TASK DESCRIPTION: Extract each line holding the word "label" from the entries.

Extracted data entries:

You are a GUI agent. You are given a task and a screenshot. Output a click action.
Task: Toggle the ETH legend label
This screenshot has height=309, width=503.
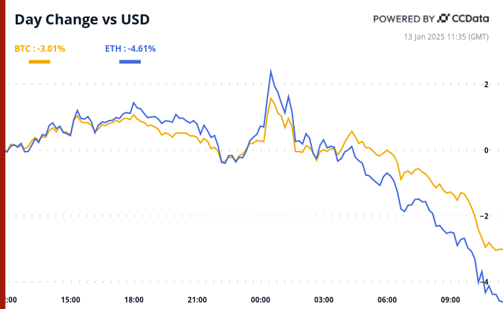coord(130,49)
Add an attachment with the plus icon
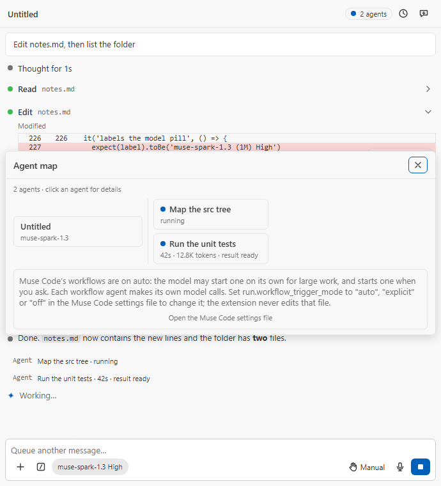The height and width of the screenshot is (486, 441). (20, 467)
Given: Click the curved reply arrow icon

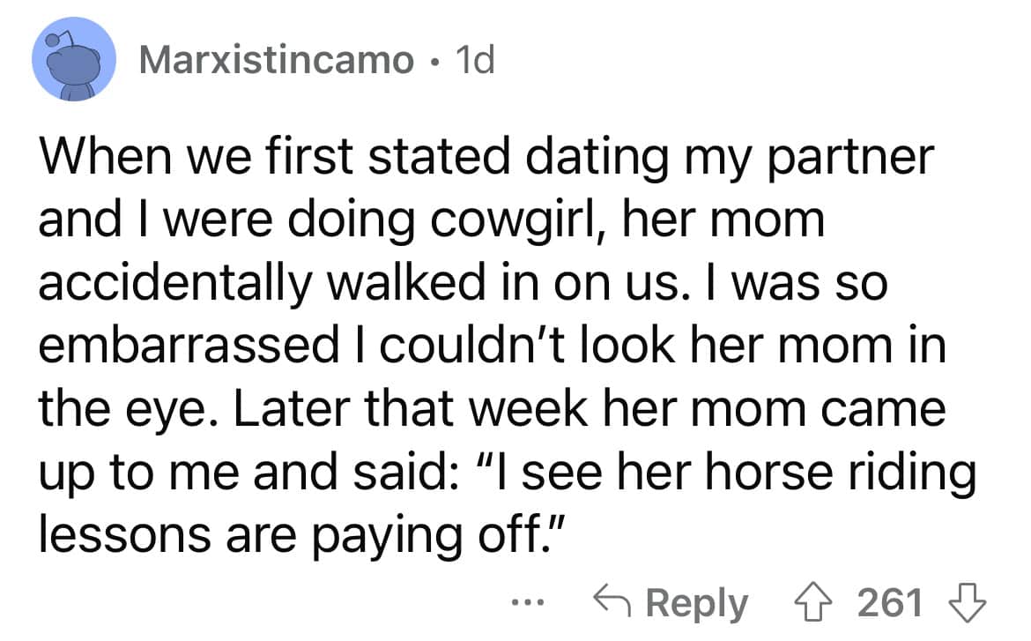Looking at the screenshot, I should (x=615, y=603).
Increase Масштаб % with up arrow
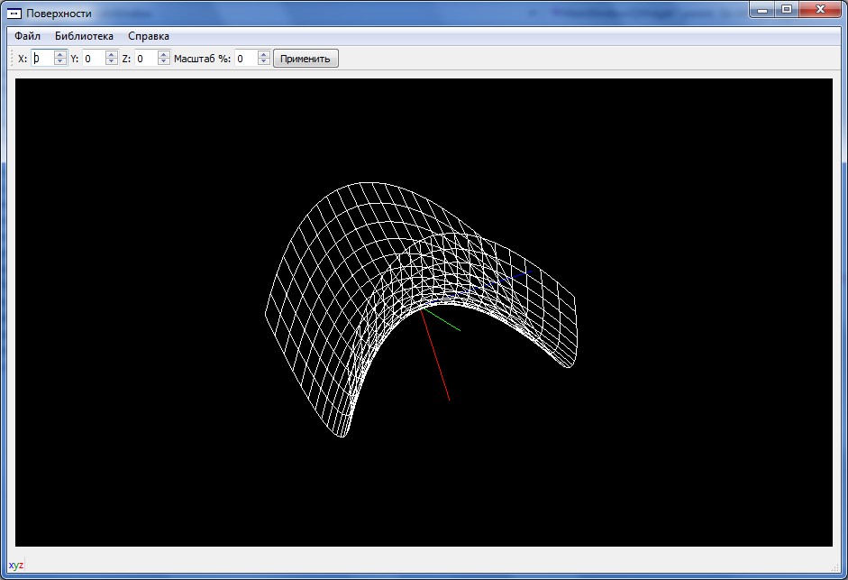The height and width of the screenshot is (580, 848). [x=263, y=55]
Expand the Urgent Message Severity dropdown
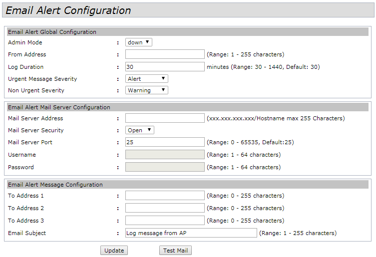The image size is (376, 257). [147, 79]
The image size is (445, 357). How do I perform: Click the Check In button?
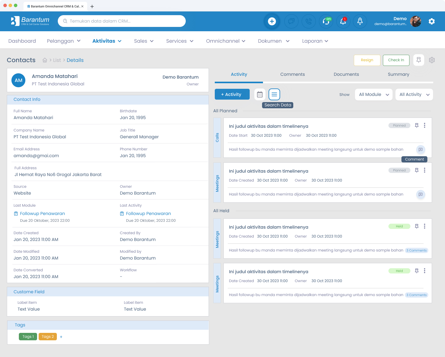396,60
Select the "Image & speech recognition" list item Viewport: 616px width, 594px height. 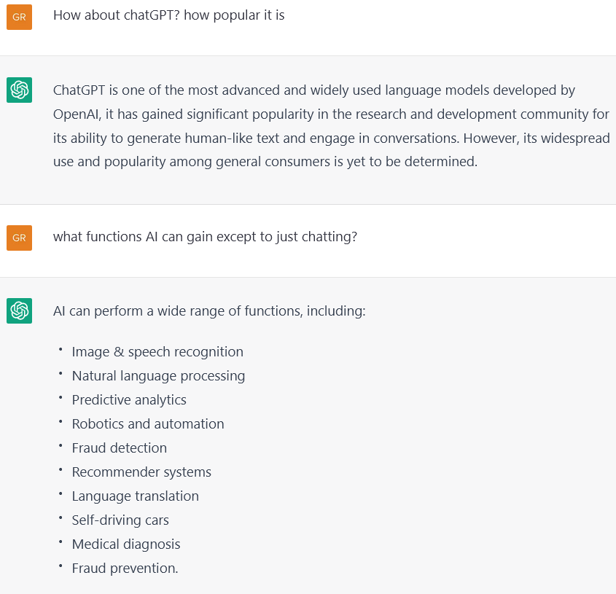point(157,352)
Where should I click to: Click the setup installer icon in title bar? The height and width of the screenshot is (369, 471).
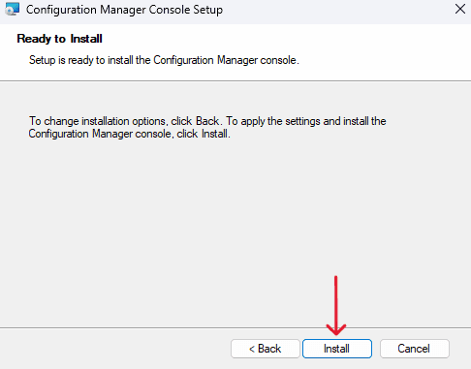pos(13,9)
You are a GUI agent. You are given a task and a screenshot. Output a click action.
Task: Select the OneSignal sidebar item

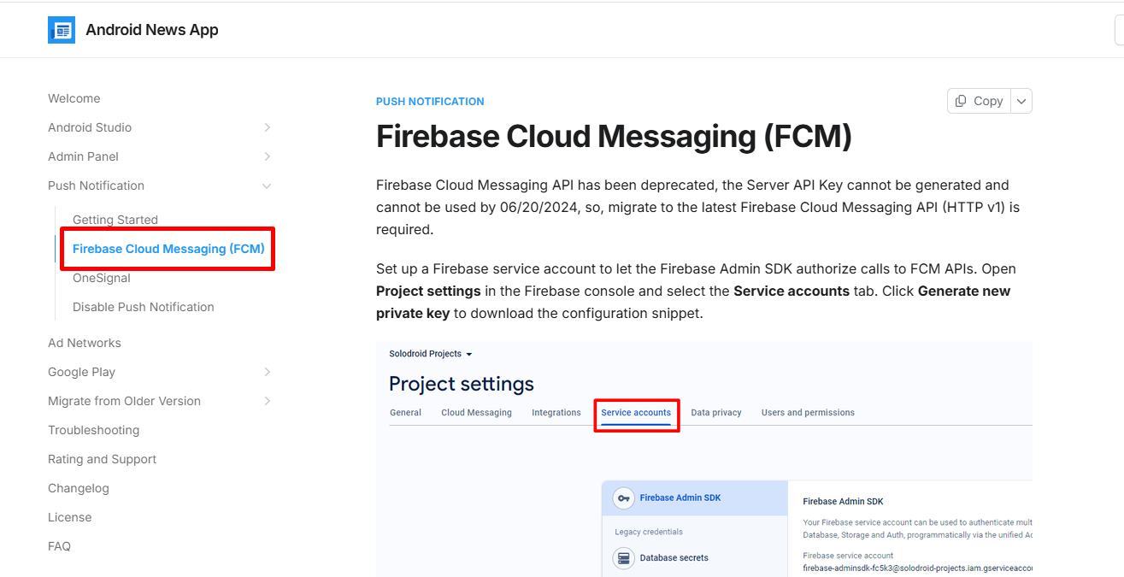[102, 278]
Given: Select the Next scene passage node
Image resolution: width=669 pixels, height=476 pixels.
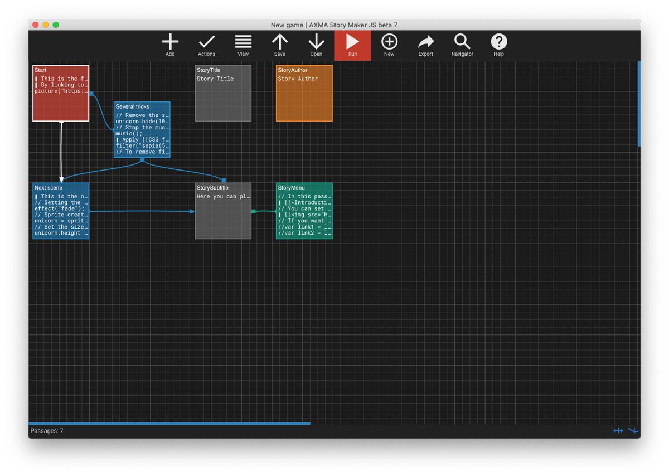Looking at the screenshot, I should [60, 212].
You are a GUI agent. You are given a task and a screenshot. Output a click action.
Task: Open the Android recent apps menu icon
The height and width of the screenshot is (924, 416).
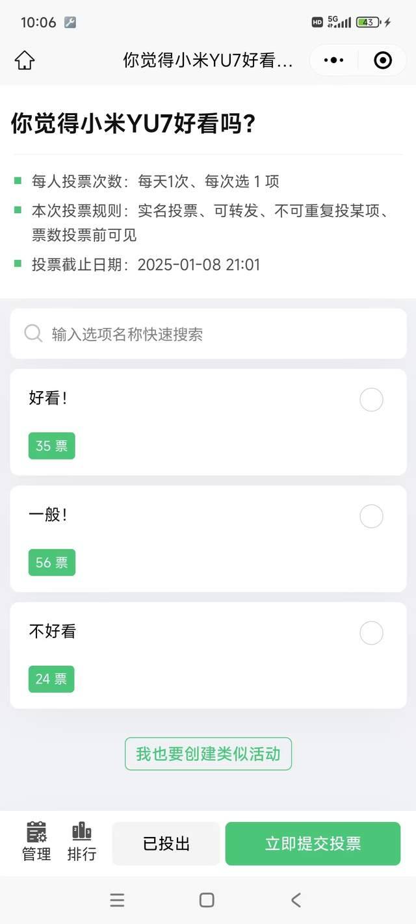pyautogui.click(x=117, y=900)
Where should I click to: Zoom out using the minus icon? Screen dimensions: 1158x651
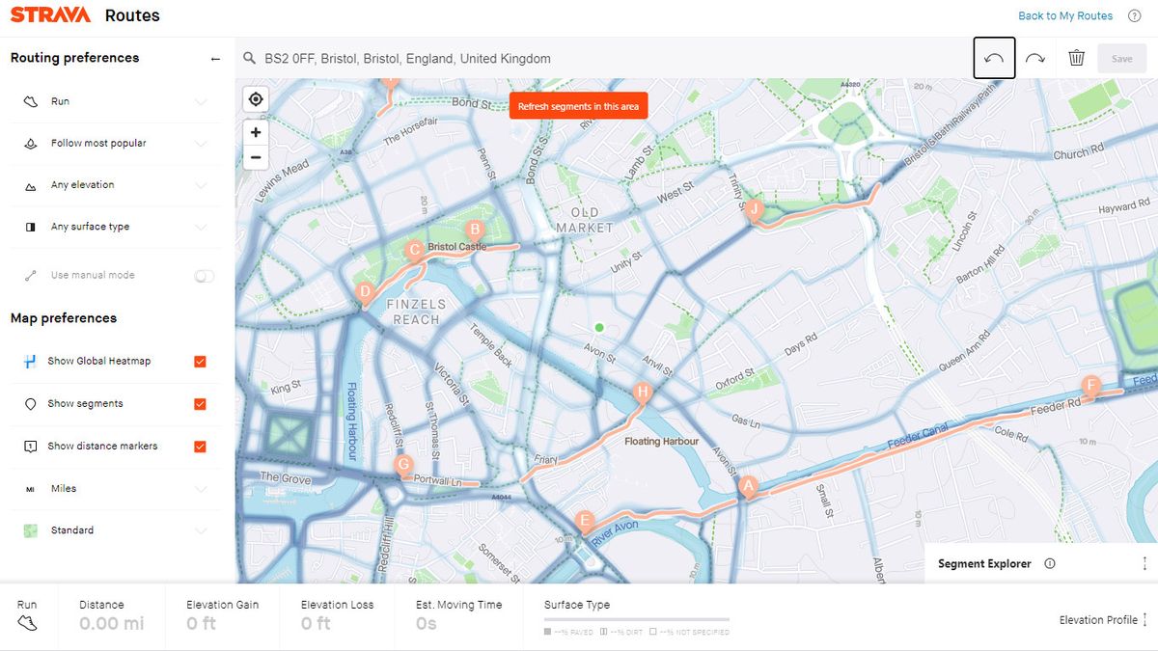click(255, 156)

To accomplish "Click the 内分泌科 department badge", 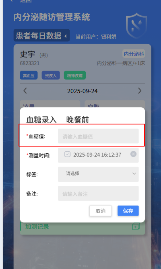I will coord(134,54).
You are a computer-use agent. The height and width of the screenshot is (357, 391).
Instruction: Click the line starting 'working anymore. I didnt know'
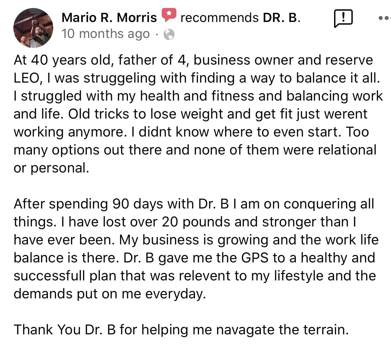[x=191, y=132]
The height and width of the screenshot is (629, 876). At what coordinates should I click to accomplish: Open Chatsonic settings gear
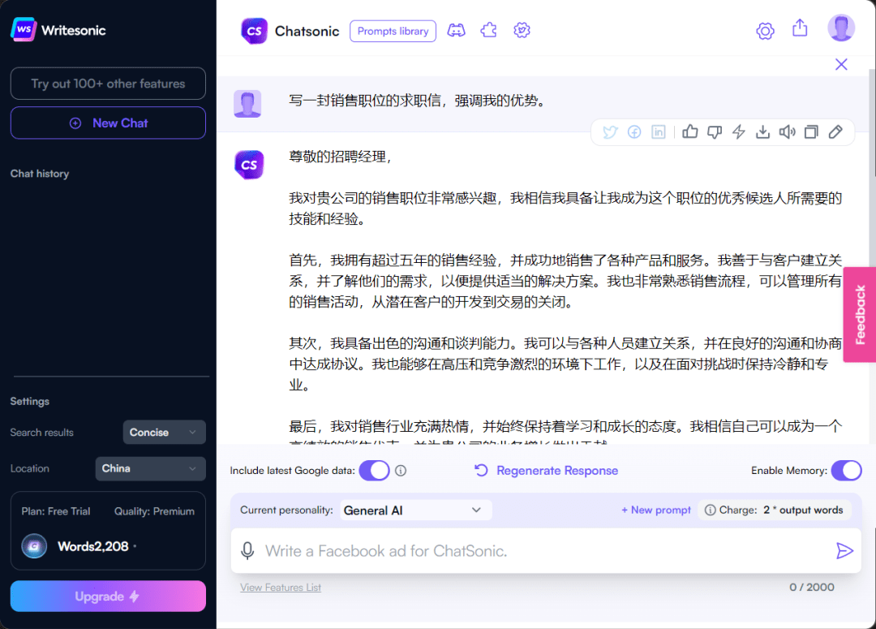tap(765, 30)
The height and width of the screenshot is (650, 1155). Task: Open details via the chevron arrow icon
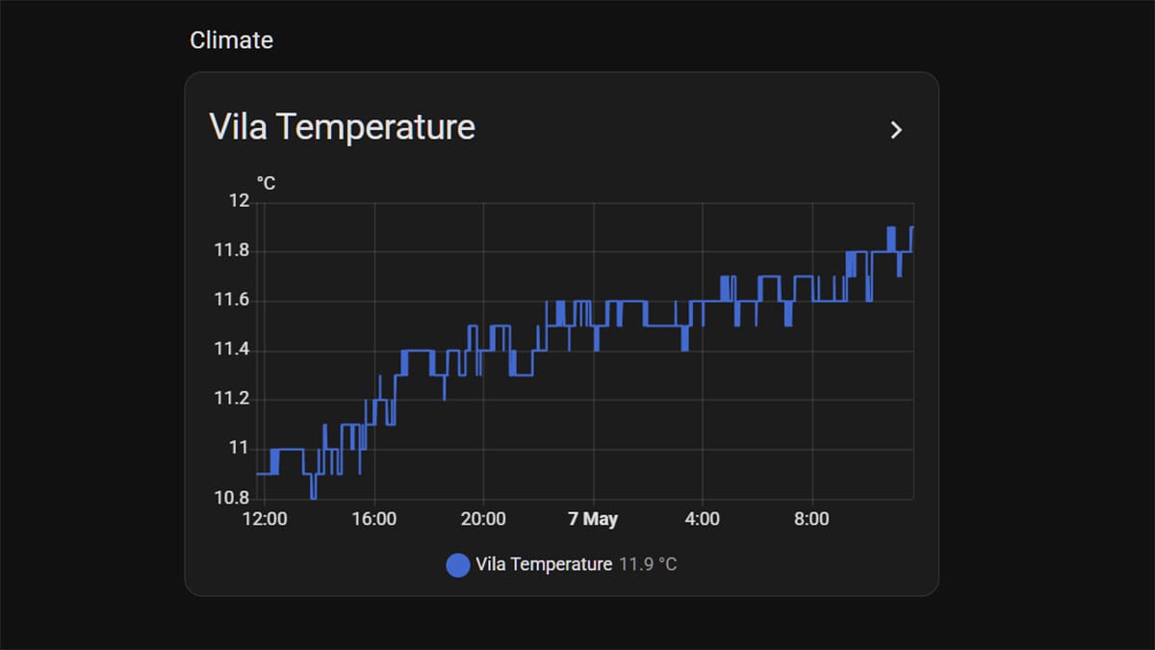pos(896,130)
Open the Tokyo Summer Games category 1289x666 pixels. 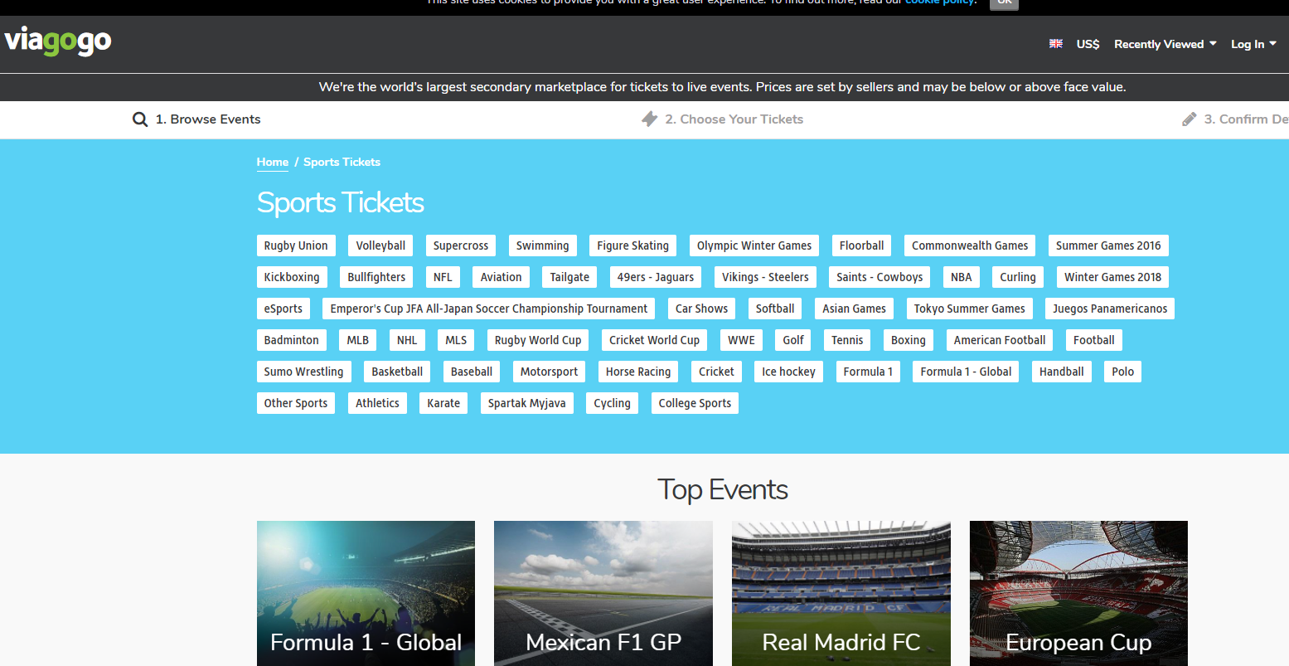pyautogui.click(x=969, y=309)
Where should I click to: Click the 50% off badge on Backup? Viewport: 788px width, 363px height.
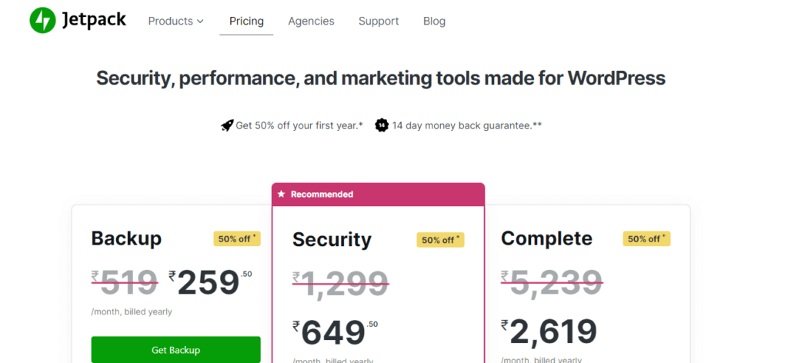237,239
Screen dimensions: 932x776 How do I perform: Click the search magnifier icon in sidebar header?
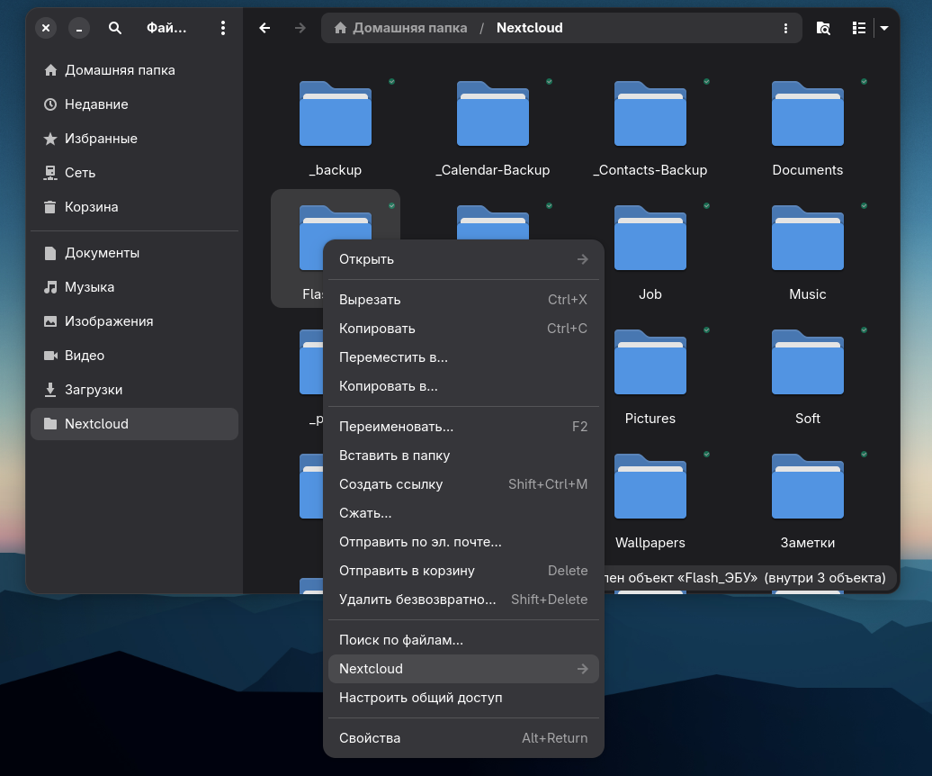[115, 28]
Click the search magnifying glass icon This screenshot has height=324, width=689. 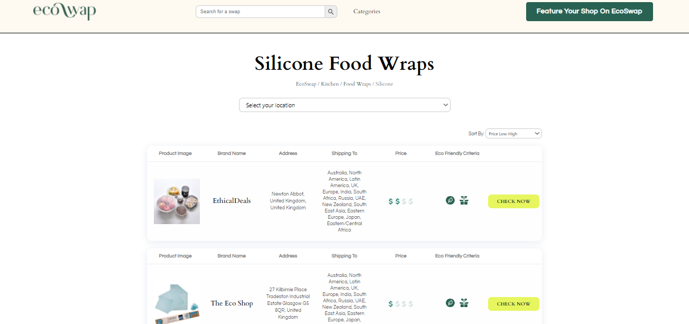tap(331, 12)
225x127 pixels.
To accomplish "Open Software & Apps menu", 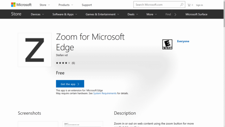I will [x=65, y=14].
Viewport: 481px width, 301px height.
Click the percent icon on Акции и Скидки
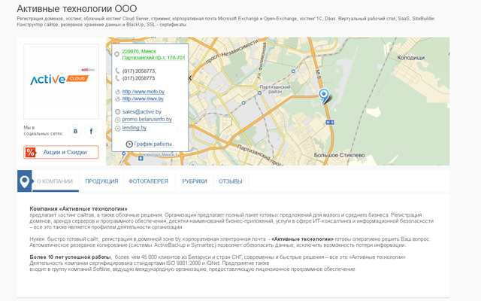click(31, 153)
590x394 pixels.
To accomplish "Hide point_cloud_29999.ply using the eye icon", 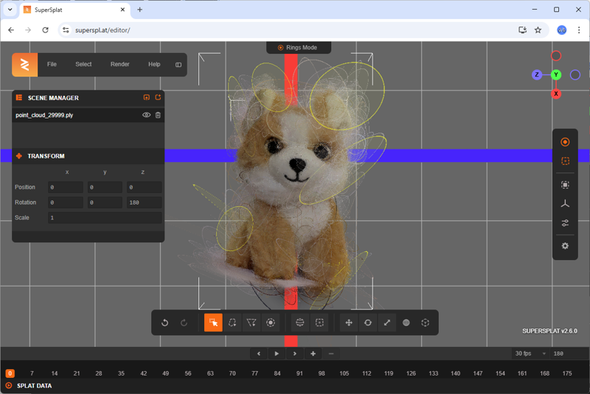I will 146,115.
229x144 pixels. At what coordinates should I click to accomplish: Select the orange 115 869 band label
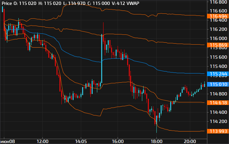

RESPONSE AREA:
Task: Toggle the ETH legend label
229x144 pixels. At what coordinates should I click to accomplish: Select the orange 115 869 band label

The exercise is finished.